(Stored data entries)
◆ ◆ ◆ ◆ ◆ ◆ ◆

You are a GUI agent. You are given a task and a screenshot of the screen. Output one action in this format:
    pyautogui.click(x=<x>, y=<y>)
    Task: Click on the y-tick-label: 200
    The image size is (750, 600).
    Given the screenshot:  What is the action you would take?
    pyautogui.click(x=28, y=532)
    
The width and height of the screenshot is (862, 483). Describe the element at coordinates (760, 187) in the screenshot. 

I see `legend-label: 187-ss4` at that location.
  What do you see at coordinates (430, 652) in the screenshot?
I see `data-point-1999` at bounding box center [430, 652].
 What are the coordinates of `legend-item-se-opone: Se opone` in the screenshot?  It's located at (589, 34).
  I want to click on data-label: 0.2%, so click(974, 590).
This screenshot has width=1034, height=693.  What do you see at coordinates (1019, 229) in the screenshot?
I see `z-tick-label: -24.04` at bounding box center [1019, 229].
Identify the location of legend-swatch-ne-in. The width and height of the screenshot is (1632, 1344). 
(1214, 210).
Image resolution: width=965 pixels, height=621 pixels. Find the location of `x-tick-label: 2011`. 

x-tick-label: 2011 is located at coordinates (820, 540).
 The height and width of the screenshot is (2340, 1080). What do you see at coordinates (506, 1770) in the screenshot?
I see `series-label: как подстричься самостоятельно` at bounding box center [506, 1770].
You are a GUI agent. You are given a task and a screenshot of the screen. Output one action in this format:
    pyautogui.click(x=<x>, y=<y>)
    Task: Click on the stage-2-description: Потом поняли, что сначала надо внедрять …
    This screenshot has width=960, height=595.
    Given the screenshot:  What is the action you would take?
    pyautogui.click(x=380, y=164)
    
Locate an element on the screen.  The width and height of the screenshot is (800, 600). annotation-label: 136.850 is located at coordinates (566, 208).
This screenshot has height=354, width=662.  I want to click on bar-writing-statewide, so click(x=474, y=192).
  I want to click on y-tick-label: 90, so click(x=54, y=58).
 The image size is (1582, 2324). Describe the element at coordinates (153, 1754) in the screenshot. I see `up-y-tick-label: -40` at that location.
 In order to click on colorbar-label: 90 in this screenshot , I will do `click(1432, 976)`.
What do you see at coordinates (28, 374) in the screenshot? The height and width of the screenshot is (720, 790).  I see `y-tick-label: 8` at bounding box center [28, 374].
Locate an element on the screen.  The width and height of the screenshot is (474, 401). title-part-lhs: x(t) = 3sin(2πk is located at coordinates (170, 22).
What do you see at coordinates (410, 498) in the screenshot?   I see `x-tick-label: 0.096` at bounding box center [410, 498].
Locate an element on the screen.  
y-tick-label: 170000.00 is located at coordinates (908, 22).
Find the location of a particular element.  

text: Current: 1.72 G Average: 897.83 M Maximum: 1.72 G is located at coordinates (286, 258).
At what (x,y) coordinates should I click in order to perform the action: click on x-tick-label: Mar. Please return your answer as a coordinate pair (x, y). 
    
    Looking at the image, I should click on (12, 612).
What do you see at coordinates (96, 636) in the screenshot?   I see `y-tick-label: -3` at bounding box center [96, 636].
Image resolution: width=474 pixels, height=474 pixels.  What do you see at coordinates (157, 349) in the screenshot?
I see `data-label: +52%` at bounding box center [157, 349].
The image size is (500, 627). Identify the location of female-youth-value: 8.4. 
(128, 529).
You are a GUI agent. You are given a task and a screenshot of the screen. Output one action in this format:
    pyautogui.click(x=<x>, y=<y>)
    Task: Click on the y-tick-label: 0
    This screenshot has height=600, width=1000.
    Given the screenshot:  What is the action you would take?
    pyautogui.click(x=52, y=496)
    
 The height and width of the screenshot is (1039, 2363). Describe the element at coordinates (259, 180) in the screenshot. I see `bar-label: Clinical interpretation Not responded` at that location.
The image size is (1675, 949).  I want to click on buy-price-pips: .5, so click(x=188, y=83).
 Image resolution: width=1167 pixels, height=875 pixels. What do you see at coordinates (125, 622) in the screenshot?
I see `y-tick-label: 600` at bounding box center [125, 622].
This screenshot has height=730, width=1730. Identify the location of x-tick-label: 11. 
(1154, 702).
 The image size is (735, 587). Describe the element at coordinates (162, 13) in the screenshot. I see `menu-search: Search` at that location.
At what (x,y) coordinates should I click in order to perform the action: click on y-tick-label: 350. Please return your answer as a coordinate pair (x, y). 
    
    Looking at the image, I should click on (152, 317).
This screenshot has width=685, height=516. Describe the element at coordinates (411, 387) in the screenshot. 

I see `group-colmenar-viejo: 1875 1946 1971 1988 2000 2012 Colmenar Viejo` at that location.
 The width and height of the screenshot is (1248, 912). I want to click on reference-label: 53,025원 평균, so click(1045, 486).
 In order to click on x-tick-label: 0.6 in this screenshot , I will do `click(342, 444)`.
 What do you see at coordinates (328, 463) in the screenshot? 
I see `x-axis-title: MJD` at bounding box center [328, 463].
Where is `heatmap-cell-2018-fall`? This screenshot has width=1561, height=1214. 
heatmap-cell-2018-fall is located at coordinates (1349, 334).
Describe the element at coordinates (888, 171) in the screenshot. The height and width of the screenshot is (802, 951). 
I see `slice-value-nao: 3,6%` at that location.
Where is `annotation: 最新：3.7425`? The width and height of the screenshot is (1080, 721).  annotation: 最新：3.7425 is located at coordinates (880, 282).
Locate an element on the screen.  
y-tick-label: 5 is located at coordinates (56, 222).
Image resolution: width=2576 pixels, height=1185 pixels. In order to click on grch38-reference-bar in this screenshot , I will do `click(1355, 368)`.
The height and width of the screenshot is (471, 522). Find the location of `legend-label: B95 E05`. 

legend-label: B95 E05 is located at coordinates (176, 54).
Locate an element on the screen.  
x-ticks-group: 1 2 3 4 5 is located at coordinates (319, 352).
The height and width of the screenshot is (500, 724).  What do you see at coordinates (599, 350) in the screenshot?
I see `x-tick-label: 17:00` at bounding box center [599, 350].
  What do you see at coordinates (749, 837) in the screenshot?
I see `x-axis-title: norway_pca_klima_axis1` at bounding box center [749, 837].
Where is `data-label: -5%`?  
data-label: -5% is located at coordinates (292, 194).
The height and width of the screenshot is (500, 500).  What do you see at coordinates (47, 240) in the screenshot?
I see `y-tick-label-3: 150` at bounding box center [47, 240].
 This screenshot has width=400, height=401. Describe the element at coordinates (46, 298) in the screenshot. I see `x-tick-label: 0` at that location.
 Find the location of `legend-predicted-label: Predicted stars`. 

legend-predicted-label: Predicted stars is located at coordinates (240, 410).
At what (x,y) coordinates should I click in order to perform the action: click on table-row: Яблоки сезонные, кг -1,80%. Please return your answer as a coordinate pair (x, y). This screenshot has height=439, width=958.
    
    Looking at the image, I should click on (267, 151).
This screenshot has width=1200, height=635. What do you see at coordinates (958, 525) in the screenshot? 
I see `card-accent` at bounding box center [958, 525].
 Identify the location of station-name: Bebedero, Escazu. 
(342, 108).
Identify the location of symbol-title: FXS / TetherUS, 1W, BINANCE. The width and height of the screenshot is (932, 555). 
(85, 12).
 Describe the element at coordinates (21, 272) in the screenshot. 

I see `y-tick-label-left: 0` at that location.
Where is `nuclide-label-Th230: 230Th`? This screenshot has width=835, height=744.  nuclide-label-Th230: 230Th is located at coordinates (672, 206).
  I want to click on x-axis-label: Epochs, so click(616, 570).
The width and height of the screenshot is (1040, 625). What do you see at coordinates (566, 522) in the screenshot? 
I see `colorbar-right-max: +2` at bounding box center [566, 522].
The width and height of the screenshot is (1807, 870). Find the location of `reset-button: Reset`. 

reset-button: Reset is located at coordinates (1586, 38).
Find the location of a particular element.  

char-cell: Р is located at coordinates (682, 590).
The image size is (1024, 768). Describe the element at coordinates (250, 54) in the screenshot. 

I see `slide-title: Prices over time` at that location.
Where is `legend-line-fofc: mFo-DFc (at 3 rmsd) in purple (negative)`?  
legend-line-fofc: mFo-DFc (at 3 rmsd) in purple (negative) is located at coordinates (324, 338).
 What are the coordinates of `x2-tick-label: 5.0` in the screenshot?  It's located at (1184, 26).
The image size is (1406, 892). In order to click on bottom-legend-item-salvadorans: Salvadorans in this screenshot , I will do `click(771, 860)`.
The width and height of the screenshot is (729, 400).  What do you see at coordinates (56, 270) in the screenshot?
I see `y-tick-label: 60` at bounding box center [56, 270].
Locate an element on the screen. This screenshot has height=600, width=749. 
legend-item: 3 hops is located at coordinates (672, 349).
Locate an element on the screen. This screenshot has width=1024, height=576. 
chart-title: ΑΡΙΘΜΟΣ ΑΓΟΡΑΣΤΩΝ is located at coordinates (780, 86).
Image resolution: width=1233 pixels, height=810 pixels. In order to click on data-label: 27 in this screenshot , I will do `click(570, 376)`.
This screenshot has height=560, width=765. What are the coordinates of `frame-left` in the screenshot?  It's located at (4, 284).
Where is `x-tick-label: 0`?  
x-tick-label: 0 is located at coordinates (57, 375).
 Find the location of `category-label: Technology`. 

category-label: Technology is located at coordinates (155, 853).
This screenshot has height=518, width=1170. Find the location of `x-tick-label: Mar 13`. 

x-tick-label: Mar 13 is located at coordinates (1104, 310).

◆ ◆ ◆ ◆ ◆ ◆ ◆

=== Written task ===
Arrange the lines of the stored data entries as a JSON list of strings, one string per line and no blank lines, covering only the part that begins with the line containing "The width and height of the screenshot is (862, 483)." and ends with the line containing "(1214, 210).".

=== Output for this exercise ===
[
  "The width and height of the screenshot is (862, 483). Describe the element at coordinates (760, 187) in the screenshot. ",
  "I see `legend-label: 187-ss4` at that location.",
  "  What do you see at coordinates (430, 652) in the screenshot?",
  "I see `data-point-1999` at bounding box center [430, 652].",
  " What are the coordinates of `legend-item-se-opone: Se opone` in the screenshot?  It's located at (589, 34).",
  "  I want to click on data-label: 0.2%, so click(974, 590).",
  "This screenshot has width=1034, height=693.  What do you see at coordinates (1019, 229) in the screenshot?",
  "I see `z-tick-label: -24.04` at bounding box center [1019, 229].",
  "Identify the location of legend-swatch-ne-in. The width and height of the screenshot is (1632, 1344). ",
  "(1214, 210)."
]